Grizzly 399 is a truly beloved bear. Born in 1996, she is currently 23 years old. She is an amazing mother of 16 cubs and grandcubs. Her cubs are two years old now, so she’ll be leaving them this spring. She has taught her young how to seek safety from the male grizzlies by staying closer to human activity. Will she mate again? Hard to say due to her age.
While visiting Oahu this month, I heard about Honey Girl, a mature female monk seal, who is another iconic mother. She is followed and revered on the island of Oahu. She is believed to be born in 1997 or earlier. She has been caught in fish hooks a couple of times and survived. Once she was found starving due to a hook. After surgery to remove part of her tongue, she began to eat, was released and continues to thrive. She has given birth to 10 pups and three since her surgery. She has a strong will to live, big heart, and the love of the people of Hawaii. Read more »
Seeing our impact on the Earth and its inhabitants is essential for species survival. I feel that all beings deserve a safe life away from harm. Monk seals get caught in hooks used to catch ulua, giant kingfish. Honey Girl has lost her pups to drowning by hooks. I saw a ten-year-old turtle washed on the northern beach of Oahu, HI that drowned due to fishing line. I talked to the NOAA personal who came to take the turtle away. Only 1% of turtles make it to the age of 10 when they are drawn to the shore to mate. This death is sad and tragic. Grizzly 399 lost Snowy her cub to a hit and run in 2016. People witnessed as she pulled the cub from the road to morn.

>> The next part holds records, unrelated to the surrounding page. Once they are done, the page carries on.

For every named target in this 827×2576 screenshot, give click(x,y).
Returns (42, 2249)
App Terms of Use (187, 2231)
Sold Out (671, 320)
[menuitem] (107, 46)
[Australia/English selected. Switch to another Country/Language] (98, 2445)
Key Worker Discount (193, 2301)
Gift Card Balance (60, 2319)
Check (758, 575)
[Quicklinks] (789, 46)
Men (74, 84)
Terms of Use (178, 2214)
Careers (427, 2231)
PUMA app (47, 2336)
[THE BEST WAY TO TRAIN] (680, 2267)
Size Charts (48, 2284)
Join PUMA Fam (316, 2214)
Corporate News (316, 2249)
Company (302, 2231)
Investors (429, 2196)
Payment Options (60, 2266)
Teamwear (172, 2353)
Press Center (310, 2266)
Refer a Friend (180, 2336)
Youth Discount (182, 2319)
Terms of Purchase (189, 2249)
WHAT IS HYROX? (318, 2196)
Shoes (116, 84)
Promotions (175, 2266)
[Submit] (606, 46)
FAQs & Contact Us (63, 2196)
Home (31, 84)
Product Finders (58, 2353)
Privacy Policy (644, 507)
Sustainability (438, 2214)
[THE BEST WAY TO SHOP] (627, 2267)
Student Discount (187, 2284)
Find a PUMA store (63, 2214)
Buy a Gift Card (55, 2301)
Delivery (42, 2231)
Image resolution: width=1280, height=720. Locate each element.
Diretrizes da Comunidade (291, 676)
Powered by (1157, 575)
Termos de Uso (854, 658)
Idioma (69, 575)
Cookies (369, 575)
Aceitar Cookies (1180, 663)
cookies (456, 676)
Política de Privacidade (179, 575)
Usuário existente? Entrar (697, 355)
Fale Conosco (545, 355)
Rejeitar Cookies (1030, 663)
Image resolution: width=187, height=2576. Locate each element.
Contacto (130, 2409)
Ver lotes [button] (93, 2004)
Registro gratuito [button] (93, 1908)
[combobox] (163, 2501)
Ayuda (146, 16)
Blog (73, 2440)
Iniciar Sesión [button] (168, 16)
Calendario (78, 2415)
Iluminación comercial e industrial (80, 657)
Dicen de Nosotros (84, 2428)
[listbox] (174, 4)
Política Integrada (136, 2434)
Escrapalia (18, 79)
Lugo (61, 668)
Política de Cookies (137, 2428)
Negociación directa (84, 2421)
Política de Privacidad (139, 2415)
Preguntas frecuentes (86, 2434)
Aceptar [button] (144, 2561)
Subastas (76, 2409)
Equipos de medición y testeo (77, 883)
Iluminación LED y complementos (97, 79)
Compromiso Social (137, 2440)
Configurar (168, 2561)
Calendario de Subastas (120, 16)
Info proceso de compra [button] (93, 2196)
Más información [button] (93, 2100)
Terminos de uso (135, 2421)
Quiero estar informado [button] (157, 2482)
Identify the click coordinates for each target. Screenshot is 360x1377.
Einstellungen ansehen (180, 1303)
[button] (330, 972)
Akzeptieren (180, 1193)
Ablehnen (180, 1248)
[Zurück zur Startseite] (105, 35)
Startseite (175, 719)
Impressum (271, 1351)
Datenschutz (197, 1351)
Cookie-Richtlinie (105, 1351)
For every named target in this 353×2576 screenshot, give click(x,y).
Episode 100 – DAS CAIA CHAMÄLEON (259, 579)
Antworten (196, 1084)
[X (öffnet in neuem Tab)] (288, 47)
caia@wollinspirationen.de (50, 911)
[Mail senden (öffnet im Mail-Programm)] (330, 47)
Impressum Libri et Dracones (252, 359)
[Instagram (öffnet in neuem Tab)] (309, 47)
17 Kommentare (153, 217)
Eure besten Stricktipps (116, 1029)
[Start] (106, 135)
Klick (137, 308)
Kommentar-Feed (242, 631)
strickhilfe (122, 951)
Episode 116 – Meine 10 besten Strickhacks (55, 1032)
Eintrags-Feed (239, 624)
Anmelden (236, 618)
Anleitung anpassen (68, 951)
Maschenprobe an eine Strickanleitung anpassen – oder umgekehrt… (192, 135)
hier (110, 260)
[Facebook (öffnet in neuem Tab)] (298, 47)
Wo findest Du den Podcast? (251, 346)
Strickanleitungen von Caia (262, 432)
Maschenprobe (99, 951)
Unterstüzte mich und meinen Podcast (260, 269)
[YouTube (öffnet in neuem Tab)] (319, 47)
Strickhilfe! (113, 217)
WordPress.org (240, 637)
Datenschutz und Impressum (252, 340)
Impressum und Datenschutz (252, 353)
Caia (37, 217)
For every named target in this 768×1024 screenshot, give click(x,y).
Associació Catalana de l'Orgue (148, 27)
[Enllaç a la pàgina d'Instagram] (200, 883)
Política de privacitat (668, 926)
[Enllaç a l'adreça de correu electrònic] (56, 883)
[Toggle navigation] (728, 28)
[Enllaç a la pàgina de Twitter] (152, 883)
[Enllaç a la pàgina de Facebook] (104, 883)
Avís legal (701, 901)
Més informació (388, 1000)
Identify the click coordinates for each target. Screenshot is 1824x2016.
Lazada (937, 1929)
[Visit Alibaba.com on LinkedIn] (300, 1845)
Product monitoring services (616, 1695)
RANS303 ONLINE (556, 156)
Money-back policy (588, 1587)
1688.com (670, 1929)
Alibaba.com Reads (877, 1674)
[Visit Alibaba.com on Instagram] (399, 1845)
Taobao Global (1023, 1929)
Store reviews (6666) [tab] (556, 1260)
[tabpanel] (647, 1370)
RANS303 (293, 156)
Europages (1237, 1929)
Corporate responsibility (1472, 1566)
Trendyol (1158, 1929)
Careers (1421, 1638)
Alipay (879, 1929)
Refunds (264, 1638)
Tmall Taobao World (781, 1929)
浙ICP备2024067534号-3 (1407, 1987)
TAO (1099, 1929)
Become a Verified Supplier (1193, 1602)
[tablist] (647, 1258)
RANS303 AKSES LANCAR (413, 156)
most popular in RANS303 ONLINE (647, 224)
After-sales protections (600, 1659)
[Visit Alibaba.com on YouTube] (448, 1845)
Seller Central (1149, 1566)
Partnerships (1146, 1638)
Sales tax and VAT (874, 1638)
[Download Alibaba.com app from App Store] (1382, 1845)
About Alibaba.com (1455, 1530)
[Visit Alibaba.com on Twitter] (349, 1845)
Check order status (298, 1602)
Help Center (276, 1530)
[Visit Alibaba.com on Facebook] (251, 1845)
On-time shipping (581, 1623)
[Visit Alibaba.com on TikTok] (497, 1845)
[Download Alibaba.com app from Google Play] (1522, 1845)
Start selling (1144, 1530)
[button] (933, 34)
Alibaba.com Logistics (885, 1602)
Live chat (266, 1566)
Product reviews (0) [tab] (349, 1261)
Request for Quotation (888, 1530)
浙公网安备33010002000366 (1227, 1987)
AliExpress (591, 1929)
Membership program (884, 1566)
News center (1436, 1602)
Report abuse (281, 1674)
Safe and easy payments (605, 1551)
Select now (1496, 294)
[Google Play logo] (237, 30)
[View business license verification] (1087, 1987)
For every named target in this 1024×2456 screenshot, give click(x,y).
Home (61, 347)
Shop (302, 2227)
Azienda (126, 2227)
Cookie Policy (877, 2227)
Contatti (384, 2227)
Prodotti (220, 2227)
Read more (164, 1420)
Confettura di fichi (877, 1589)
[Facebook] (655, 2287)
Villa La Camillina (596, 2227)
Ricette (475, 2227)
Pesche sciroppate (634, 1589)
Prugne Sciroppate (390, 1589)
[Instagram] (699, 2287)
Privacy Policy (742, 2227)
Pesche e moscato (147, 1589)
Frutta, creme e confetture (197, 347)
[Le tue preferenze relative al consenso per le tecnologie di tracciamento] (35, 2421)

As mammals, we all have beating hearts, and more advanced species have emotions and feelings. Both Honey Girl and Grizzly 399 can feel and suffer. I hope as human beings, the most advanced species, we see our role and make decisions to protect those that cannot speak for themselves.
What’s in the woods
4/1: no fooling around with the wolves seen in a mating ritual near the entrance to Grand Teton Park
4/2- town of Jackson, near Snow King- two great grey owls calling in the middle of the night
4/3- cloudy and rainy
4/4- more snow melting in town but still solid snowpack in most of valley, at least 1 ft. deep
4/5-Highway 22- numerous redtail hawks on power poles, fence posts
4/7-Wenzel Lane, Wilson, WY-turkey vulture
4/7-Geese on Osprey nests on Highway 390 at junction and Hwy 22 towards Wilson
4/7- last day of skiing JHMR- cold, windy and overcast. Rain in forecast/snow in mountains
4/9- drive to Salt Lake City- sandhill cranes, white pelicans, osprey, mule deer
4/27- drive back from Salt Lake City- nesting osprey, one sandhill crane, bald eagle, golden eagle, raven, magpies, meadowlark, redtail hawks, ferruginous hawk
4/29- Jackson, WY- buttercups growing along the bike path
4/30- fresh snow in the Jackson valley
Play outside as spring conditions allow but also drive to go look for the bears. May is the time to drive north in Grand Teton Park to see wildlife. Since we have so much snow, wildlife can easily be seen near the roads. Bears look for Spring plants, grubs and winter kill. They are often seen near Pilgrim Creek, Oxbow Bend, Willow Flats so north in Grand Teton.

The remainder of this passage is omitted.